Symmetrischema kendallorum

Scientific classification
- Domain: Eukaryota
- Kingdom: Animalia
- Phylum: Arthropoda
- Class: Insecta
- Order: Lepidoptera
- Family: Gelechiidae
- Genus: Symmetrischema
- Species: S. kendallorum
- Binomial name: Symmetrischema kendallorum Blanchard & Knudson, 1982

= Symmetrischema kendallorum =

- Genus: Symmetrischema
- Species: kendallorum
- Authority: Blanchard & Knudson, 1982

Species of moth

Symmetrischema kendallorum is a moth in the family Gelechiidae. It was described by André Blanchard and Edward C. Knudson in 1982. It is found in North America, where it has been recorded Texas.

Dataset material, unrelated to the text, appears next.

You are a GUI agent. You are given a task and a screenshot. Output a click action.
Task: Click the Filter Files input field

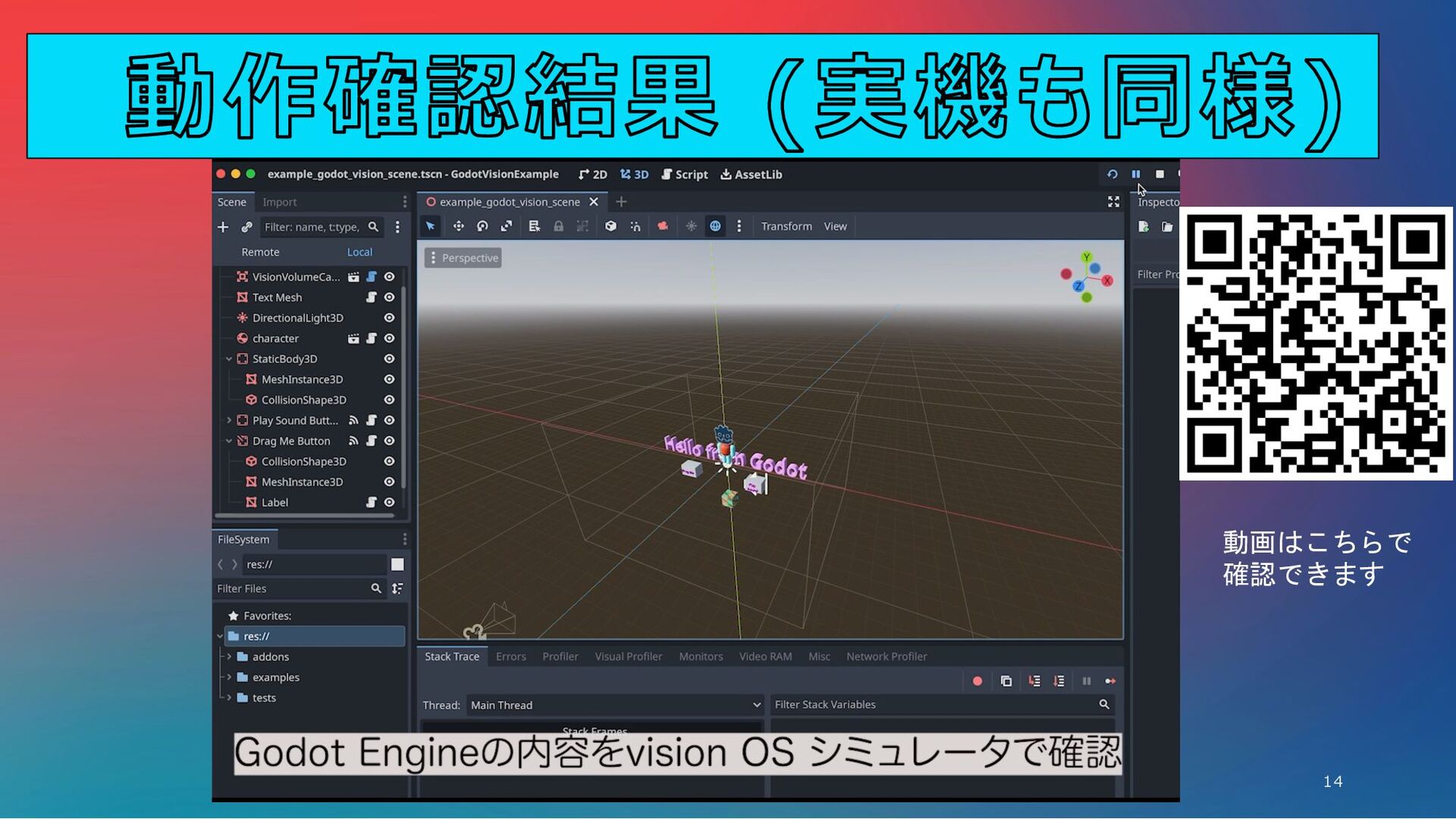click(x=291, y=588)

The length of the forewings are 4.9–6 mm for males and 5-6.6 mm for females. The forewings are light ocherous, largely obscured by extensive fulvous overscaling and grayish-black patches. An extensive grayish-black patch occupies the middle of the forewing, from the costal margin to the fold and is interrupted by two fulvous spots in the cell. These are narrowly edged with the ground color. A single row of grayish-black scales extends along the dorsal margin, broadening to form a grayish-black patch near the base. The hindwings are light fuscous.

The larvae feed on Physalis virginiana var. spathulaefolia. They feed within galls on the upper stems. Pupation also takes place in these galls.